Exercice court:
Veuillez remplacer « Image resolution » par « Screen resolution » dans le passage allant de la ligne contenant « This screenshot has width=1456, height=840. » jusqu'à celle contenant « pyautogui.click(x=55, y=181) », puis recopier ce passage sans rien modifier d'autre.

[Enregistrements d'un jeu de données]
..........
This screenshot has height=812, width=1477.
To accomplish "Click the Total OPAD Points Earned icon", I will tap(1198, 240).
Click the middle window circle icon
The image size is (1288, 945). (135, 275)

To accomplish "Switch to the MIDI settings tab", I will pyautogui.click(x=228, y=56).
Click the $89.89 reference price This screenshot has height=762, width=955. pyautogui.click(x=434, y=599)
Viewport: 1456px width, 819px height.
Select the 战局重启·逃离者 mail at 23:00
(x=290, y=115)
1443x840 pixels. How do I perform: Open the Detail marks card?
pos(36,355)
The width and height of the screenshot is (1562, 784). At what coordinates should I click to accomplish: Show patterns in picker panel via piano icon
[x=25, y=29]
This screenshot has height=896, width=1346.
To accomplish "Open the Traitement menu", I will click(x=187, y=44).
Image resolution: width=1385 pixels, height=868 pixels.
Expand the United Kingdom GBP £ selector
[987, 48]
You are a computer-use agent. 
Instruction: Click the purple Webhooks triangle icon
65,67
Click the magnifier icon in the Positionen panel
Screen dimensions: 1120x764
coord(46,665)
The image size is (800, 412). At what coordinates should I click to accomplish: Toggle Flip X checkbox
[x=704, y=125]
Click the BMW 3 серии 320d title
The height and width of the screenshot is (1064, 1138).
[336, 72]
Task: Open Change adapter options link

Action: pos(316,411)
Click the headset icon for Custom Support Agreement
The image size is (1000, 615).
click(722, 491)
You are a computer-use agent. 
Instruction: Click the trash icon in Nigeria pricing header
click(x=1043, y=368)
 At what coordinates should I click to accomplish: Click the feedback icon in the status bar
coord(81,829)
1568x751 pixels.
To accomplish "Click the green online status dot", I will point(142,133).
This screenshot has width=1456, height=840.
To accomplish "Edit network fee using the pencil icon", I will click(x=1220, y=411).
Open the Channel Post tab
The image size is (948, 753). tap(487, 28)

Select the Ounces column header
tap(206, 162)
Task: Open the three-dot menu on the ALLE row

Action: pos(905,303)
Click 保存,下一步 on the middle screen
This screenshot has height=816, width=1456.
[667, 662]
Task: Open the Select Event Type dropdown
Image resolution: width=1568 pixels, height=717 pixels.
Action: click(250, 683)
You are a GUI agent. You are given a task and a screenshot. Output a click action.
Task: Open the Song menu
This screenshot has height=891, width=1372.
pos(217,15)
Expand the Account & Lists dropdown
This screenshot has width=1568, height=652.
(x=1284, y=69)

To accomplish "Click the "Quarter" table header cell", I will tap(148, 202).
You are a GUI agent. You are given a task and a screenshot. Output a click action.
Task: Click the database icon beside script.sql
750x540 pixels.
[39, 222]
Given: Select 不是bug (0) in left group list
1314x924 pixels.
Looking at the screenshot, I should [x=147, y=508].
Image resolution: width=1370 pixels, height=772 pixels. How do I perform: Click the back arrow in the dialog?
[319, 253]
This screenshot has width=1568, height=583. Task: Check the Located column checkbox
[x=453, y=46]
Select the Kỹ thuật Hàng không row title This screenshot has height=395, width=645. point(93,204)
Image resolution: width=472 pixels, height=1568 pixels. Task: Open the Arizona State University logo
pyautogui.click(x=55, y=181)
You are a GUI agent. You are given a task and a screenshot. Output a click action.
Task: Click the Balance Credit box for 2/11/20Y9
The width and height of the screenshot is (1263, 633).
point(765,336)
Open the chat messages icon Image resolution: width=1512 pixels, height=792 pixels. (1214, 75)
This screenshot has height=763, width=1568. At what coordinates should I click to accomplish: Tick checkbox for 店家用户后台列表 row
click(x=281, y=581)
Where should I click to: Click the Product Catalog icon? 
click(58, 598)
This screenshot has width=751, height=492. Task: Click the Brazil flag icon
..........
Réponse:
This screenshot has width=1456, height=840.
To accomplish "Edit network fee using the pencil icon", I will click(x=1220, y=411).
Open the Channel Post tab
The image size is (948, 753). tap(487, 28)

Select the Ounces column header
tap(206, 162)
Task: Open the three-dot menu on the ALLE row

Action: pos(905,303)
Click 保存,下一步 on the middle screen
This screenshot has height=816, width=1456.
[667, 662]
Task: Open the Select Event Type dropdown
Screen resolution: width=1568 pixels, height=717 pixels.
Action: click(250, 683)
You are a GUI agent. You are given a task and a screenshot. Output a click action.
Task: Open the Song menu
This screenshot has height=891, width=1372.
pos(217,15)
Expand the Account & Lists dropdown
This screenshot has width=1568, height=652.
(x=1284, y=69)

To accomplish "Click the "Quarter" table header cell", I will tap(148, 202).
You are a GUI agent. You are given a task and a screenshot. Output a click action.
Task: Click the database icon beside script.sql
750x540 pixels.
[39, 222]
Given: Select 不是bug (0) in left group list
1314x924 pixels.
Looking at the screenshot, I should [x=147, y=508].
Screen resolution: width=1370 pixels, height=772 pixels. How do I perform: Click the back arrow in the dialog?
[319, 253]
This screenshot has width=1568, height=583. Task: Check the Located column checkbox
[x=453, y=46]
Select the Kỹ thuật Hàng không row title This screenshot has height=395, width=645. point(93,204)
Screen resolution: width=472 pixels, height=1568 pixels. Task: Open the Arizona State University logo
pyautogui.click(x=55, y=181)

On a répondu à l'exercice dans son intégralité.